Tanja Grandits, welchen Tipp haben Sie für junge Köchinnen auf ihrem Weg zur Spitze?
TG: Offen sein. Klar sein. Wissen, was man will. Das ist das Wichtigste. Ich bin jetzt 14 Jahre hier. Zu Beginn war ich vielleicht etwas naiv, aber ich war damals so überzeugt, von dem, was ich mache. Heute weiss ich, dass meine Sachen funktionieren und dass es weitergeht. Es ist ein permanenter Wandel, trotz Beständigkeit mit dem gleichen Team. Es ist ein stetes Fortschreiten.
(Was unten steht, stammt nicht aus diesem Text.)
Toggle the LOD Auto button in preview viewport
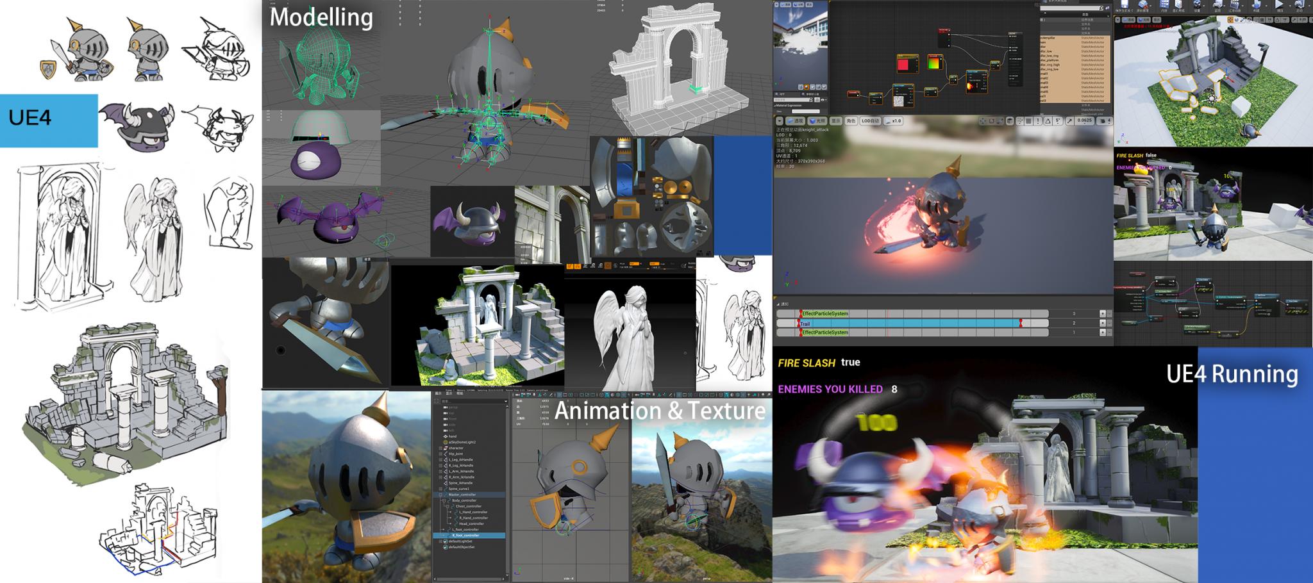click(870, 120)
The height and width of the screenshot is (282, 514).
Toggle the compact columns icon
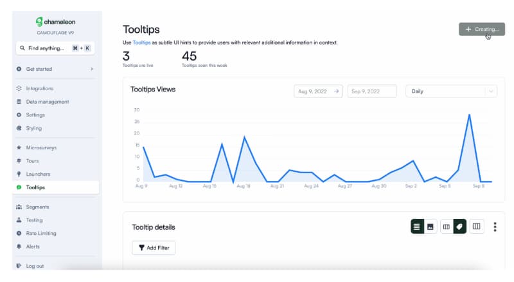(447, 227)
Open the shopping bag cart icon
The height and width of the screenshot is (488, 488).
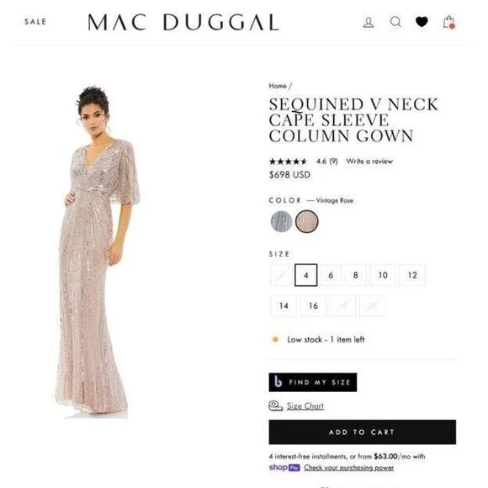449,22
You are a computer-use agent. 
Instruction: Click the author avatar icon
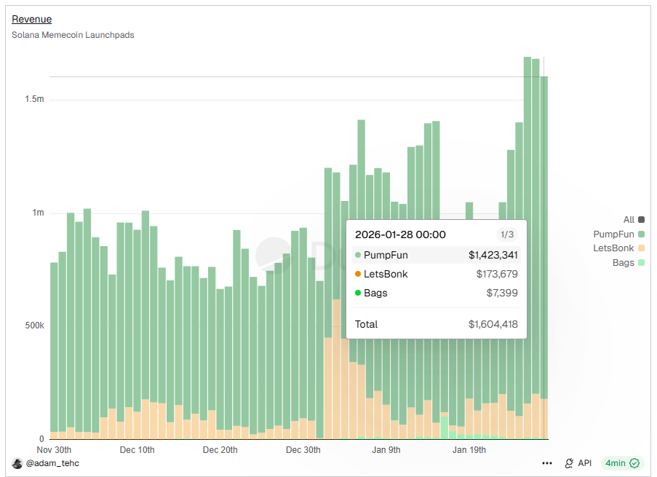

NB: Diesbezüglich konnte ich sehr viel von Tanja lernen. Man muss jeden Tag Entscheidungen treffen, immer hundert Prozent geben. Den eigenen Weg gehen, sich nicht beirren lassen, egal was die anderen sagen. Dass es funktioniert, zeigt sich an den Gästen, die immer wieder kommen. Ein Zeichen, dass ich auf dem richtigen Weg bin.
TG: Das ist das Allerwichtigste. Alle Auszeichnungen und Medienberichte sind toll und äusserst hilfreich. Aber am Ende des Tages zählt nur, dass das Restaurant voll ist und die Gäste glücklich sind. Das ist die schönste Bestätigung.